» **Records provided**

--- --- ---

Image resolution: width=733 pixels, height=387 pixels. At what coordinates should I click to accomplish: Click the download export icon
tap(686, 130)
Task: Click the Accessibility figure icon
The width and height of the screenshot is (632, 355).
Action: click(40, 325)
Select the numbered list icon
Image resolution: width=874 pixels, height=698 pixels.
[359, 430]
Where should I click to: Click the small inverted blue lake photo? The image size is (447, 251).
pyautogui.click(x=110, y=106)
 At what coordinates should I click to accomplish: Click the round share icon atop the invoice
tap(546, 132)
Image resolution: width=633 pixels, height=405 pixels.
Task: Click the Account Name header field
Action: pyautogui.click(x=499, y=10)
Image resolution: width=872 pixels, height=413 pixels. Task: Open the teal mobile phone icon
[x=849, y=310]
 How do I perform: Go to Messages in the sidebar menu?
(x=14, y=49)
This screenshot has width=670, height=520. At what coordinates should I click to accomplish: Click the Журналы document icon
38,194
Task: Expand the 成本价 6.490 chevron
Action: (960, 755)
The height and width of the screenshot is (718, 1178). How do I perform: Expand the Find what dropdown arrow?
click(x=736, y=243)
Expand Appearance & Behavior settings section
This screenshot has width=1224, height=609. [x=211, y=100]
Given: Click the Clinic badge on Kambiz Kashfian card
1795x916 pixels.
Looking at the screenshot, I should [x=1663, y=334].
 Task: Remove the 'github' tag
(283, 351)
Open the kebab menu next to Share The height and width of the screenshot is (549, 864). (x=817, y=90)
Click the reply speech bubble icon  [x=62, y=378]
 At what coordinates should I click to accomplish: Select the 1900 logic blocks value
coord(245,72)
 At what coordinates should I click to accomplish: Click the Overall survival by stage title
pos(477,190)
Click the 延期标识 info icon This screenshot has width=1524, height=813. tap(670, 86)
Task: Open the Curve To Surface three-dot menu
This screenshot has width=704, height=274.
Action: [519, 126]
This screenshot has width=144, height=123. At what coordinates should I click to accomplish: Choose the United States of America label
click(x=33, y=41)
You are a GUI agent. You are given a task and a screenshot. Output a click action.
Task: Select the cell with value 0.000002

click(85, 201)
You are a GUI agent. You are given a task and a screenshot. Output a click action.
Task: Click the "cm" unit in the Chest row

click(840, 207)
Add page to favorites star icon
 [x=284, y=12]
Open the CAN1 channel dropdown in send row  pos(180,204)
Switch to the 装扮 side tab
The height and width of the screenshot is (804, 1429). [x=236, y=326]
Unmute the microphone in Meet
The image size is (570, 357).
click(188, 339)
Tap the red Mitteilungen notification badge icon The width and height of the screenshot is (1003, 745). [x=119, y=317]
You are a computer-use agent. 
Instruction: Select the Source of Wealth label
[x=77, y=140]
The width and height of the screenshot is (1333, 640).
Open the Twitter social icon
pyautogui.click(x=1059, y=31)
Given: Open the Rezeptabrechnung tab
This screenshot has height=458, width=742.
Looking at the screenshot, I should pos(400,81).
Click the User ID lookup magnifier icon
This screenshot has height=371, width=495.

--- --- ---

» **Your assignment**
Among the lines above, find those that contain the word "badge" and copy them.

» **Completed exercise**
Given: Click the Clinic badge on Kambiz Kashfian card
Tap the red Mitteilungen notification badge icon The width and height of the screenshot is (1003, 745). [x=119, y=317]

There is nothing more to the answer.